═══ TEXTE DE LA PAGE

La dernière photographie du livre présente deux mains l’une contre l’autre. Leur disposition peut évoquer une architecture et les contrastes de noir et blanc la structure en négatif des cheminées de l’usine. Elles peuvent aussi rappeler la forme des bourgeons et des fleurs présentés au début du livre. Les relations de formes et de structures mis en avant par l’acte photographique traversent ainsi l’ensemble du livre. Ces mains réaffirment également la place de l’homme dans le monde et son évolution jusqu’à l’ère industrielle. Le photographe évoque ainsi le rôle de la main dans ces transformations et dans la construction des formes, y compris dans l’acte photographique. Par le geste de la prière, ces mains figurent la spiritualité et rappellent un dessin célèbre d’Albrecht Dürer datant de 1508 (Vienne, Albertina). Thomas Mann, saluant le travail d’Albert Renger-Patzsch, écrit dans un article publié à la fin de l’année 1928 dans le Berliner Illustrirte, qu’avec ce livre, la photographie atteint le rang de l’art : « Repérer un élément précis, objectif, dans l’agitation d’un univers d’apparences, le choisir, l’isoler, le valoriser, l’aiguiser, lui conférer un sens, une âme – l’art, l’artiste, n’ont-ils jamais rien fait d’autre ? ». Le choix de publier cette image à la fin du livre constitue en effet, pour Albert Renger-Patzsch, un manifeste pour défendre et affirmer la nature artistique de la photographie.

En 1929, Albert Renger-Patzsch s’installe dans la région de la Ruhr. Il va y mener un projet personnel sur la représentation du paysage et ses transformations avec le développement industriel. Cette photographie constitue en quelque sorte le « programme » qu’il se donne. Par le travail du cadrage, il compose son image à la fois en largeur et en profondeur. La partie gauche est occupée par le milieu rural et s’oppose au monde industriel à droite. La route sépare et relie à la fois ces deux espaces. Elle dessine aussi la perspective qui joint les trois plans de la composition. Le premier plan est occupé par la nature avec la terre et les végétaux, le second par la maison, une construction traditionnelle en pans de bois puis le troisième par le site industriel. La route fait ainsi le lien entre ces trois espaces mais représente également les transformations successives du paysage dans le temps, du passé, à l’avant, jusqu’à la modernité à l’arrière plan. Le photographe s’attache aux détails qui mettent en évidence ces mutations. Comme dans Le Monde est beau, il présente le bois sous sa forme naturelle (l’arbre à gauche de la route) et sa transformation par l’homme sous celle des poteaux électriques, à droite. De la même manière, il donne à voir l’élargissement récent de la route du fait de l’installation de l’usine et de ses nouvelles nécessités de communication. Albert Renger-Patzsch met ici en valeur les traces et les signes de la modernité de même que la capacité de la photographie à les rendre visible.

══════

*CONSIGNES:*
A. Dans le texte sur Albert Renger-Patzsch, quand paraît l'article de Thomas Mann dans le Berliner Illustrirte ?
B. Poursuivez le texte sur le travail photographique d'Albert Renger-Patzsch à partir de sa dernière phrase.

═══ LES LIGNES

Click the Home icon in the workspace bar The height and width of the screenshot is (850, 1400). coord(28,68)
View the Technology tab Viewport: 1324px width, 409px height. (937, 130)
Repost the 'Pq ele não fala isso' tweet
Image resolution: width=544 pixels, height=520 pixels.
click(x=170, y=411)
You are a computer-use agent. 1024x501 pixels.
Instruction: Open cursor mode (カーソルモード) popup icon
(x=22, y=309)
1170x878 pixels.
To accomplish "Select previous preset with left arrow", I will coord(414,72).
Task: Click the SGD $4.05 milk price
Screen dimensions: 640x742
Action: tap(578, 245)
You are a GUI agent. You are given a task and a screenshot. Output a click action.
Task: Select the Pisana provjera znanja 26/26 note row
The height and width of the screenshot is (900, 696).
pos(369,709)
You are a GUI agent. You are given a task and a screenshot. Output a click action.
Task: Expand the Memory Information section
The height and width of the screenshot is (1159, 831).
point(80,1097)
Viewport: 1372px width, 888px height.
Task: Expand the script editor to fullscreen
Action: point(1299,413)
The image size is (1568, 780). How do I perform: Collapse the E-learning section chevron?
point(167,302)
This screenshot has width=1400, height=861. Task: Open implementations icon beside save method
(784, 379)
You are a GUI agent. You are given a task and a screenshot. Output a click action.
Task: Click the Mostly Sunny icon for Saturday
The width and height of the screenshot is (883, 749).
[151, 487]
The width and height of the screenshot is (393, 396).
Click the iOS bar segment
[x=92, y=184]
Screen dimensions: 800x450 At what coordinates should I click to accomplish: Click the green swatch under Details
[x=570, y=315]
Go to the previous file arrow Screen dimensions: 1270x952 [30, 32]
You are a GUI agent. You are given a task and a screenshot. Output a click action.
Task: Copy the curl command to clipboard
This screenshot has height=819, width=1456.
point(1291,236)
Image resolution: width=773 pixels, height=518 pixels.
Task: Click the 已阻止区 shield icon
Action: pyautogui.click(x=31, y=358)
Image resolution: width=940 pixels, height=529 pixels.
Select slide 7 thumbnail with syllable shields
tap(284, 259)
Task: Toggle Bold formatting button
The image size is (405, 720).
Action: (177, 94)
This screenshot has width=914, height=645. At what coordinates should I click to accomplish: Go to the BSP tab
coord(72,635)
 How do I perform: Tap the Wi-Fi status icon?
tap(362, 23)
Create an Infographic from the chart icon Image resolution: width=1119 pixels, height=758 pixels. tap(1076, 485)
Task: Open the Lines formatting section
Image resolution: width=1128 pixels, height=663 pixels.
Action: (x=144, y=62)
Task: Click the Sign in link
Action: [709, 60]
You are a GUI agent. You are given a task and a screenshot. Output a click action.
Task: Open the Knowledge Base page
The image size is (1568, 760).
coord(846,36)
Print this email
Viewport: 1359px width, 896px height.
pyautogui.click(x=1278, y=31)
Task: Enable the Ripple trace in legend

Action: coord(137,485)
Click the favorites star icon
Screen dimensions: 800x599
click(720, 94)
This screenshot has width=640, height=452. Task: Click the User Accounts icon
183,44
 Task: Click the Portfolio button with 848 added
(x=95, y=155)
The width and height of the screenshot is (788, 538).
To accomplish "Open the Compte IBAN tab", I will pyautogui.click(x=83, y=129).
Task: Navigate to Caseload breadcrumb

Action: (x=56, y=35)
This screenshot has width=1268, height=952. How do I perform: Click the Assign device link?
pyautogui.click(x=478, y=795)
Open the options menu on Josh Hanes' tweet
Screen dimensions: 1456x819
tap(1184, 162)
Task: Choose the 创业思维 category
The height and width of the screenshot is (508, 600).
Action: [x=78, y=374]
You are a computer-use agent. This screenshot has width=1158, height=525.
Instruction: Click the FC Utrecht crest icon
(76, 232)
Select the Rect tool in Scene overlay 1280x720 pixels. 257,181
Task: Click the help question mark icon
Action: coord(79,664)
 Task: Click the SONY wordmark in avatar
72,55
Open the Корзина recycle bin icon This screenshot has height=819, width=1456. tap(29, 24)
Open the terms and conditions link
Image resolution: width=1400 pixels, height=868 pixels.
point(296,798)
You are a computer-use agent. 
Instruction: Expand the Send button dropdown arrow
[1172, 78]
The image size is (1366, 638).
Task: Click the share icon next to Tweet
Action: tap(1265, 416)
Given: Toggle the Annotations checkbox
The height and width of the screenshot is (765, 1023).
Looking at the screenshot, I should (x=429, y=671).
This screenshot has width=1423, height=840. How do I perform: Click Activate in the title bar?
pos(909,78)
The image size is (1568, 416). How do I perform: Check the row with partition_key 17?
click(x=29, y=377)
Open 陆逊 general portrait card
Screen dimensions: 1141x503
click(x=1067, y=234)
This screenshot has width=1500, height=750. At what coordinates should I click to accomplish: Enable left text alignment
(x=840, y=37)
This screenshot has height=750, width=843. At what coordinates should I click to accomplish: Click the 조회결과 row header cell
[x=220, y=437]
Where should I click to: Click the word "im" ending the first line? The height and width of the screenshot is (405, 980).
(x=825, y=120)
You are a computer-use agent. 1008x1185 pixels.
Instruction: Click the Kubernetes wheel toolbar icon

══════

*CORRIGÉ:*
A. À la fin de l'année 1928.

B.
Cet assemblage de neuf photographies prises dans la région de la Ruhr en 1929 et 1930 crée un effet de montage, ce qui peut paraître surprenant par rapport à la façon dont est habituellement présentée l’œuvre d’Albert Renger-Patzsch. Cette proposition du commissaire d’exposition souligne un constat relatif au paysage allemand en pleine transformation industrielle : partout où se porte le regard, celui-ci rencontre la géométrie de nouvelles constructions symbolisant la modernité. Ces cheminées et structures métalliques s’opposent aux lignes des habitations traditionnelles et semblent les engloutir. L’horizontalité admise des vues de paysages est ici remise en cause par les formes des constructions industrielles : ces nouveaux objets photographiques déterminent le format de l’image. De cet ensemble se dégage une certaine tension, provoquée par la rencontre et la rupture entre le monde vernaculaire, héritage intemporel, et un contexte industriel récent. Des éléments de nature persistent au premier plan. Les animaux d’élevage sont séparés de l’industrie par la frontière de l’embouchure de la Ruhr tandis que l’étendue de neige masque à peine les traces des activités humaines qui structurent graphiquement le lointain. La luminosité du ciel est modifiée par les traînées de fumée blanche qui opacifient l’horizon, mettant particulièrement en valeur les contrastes et les noirs très denses des charbonnages.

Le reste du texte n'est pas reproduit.